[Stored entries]

════════

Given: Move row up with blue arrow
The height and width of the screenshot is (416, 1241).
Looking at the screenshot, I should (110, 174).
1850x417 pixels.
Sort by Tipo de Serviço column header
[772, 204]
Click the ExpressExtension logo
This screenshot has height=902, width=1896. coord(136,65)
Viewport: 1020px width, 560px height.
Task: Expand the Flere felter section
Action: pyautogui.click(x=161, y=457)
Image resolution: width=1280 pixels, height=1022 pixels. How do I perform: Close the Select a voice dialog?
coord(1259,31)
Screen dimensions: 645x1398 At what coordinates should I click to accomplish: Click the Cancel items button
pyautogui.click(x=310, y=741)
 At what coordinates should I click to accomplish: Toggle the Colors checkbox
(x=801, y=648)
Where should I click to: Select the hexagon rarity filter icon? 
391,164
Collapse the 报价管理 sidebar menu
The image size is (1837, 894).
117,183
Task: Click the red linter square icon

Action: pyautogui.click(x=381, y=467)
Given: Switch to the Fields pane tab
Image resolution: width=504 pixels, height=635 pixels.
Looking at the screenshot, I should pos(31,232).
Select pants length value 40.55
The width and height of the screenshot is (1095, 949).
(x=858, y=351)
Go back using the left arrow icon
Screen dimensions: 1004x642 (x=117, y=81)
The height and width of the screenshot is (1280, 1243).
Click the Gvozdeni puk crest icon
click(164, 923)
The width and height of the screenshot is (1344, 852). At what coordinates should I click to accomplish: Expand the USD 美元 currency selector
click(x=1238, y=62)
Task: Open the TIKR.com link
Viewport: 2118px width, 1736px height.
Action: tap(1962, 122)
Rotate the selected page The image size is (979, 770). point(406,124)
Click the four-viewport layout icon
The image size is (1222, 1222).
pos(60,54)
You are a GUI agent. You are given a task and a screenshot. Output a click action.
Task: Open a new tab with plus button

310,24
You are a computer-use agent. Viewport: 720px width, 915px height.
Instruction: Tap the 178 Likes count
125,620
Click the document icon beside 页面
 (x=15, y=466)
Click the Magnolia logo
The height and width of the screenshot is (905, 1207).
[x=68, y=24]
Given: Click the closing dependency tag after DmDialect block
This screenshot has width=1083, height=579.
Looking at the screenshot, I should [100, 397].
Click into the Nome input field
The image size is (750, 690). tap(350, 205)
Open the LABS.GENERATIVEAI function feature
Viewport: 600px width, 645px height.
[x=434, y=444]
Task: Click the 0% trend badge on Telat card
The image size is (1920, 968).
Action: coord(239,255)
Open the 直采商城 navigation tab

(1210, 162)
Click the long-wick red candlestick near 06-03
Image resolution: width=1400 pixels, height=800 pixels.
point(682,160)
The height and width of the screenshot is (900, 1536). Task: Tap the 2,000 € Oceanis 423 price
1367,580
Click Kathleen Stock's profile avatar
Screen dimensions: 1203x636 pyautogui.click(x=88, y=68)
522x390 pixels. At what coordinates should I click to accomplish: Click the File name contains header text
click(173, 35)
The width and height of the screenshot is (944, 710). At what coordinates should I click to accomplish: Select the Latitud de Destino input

════════

ACTIVITY: Every entry shown earlier is to be returned exactly, line for line.

YOUR SOLUTION:
Given: Move row up with blue arrow
The height and width of the screenshot is (416, 1241).
Looking at the screenshot, I should (110, 174).
1850x417 pixels.
Sort by Tipo de Serviço column header
[772, 204]
Click the ExpressExtension logo
This screenshot has height=902, width=1896. coord(136,65)
Viewport: 1020px width, 560px height.
Task: Expand the Flere felter section
Action: pyautogui.click(x=161, y=457)
Image resolution: width=1280 pixels, height=1022 pixels. How do I perform: Close the Select a voice dialog?
coord(1259,31)
Screen dimensions: 645x1398 At what coordinates should I click to accomplish: Click the Cancel items button
pyautogui.click(x=310, y=741)
 At what coordinates should I click to accomplish: Toggle the Colors checkbox
(x=801, y=648)
Where should I click to: Select the hexagon rarity filter icon? 
391,164
Collapse the 报价管理 sidebar menu
The image size is (1837, 894).
117,183
Task: Click the red linter square icon

Action: pyautogui.click(x=381, y=467)
Given: Switch to the Fields pane tab
Image resolution: width=504 pixels, height=635 pixels.
Looking at the screenshot, I should pos(31,232).
Select pants length value 40.55
The width and height of the screenshot is (1095, 949).
(x=858, y=351)
Go back using the left arrow icon
Screen dimensions: 1004x642 (x=117, y=81)
The height and width of the screenshot is (1280, 1243).
Click the Gvozdeni puk crest icon
click(164, 923)
The width and height of the screenshot is (1344, 852). At what coordinates should I click to accomplish: Expand the USD 美元 currency selector
click(x=1238, y=62)
Task: Open the TIKR.com link
Viewport: 2118px width, 1736px height.
Action: tap(1962, 122)
Rotate the selected page The image size is (979, 770). point(406,124)
Click the four-viewport layout icon
The image size is (1222, 1222).
pos(60,54)
You are a GUI agent. You are given a task and a screenshot. Output a click action.
Task: Open a new tab with plus button

310,24
You are a computer-use agent. Viewport: 720px width, 915px height.
Instruction: Tap the 178 Likes count
125,620
Click the document icon beside 页面
 (x=15, y=466)
Click the Magnolia logo
The height and width of the screenshot is (905, 1207).
[x=68, y=24]
Given: Click the closing dependency tag after DmDialect block
This screenshot has width=1083, height=579.
Looking at the screenshot, I should [100, 397].
Click into the Nome input field
The image size is (750, 690). tap(350, 205)
Open the LABS.GENERATIVEAI function feature
Viewport: 600px width, 645px height.
[x=434, y=444]
Task: Click the 0% trend badge on Telat card
The image size is (1920, 968).
Action: coord(239,255)
Open the 直采商城 navigation tab

(1210, 162)
Click the long-wick red candlestick near 06-03
Image resolution: width=1400 pixels, height=800 pixels.
point(682,160)
The height and width of the screenshot is (900, 1536). Task: Tap the 2,000 € Oceanis 423 price
1367,580
Click Kathleen Stock's profile avatar
Screen dimensions: 1203x636 pyautogui.click(x=88, y=68)
522x390 pixels. At what coordinates should I click to accomplish: Click the File name contains header text
click(173, 35)
The width and height of the screenshot is (944, 710). At what coordinates should I click to accomplish: Select the Latitud de Destino input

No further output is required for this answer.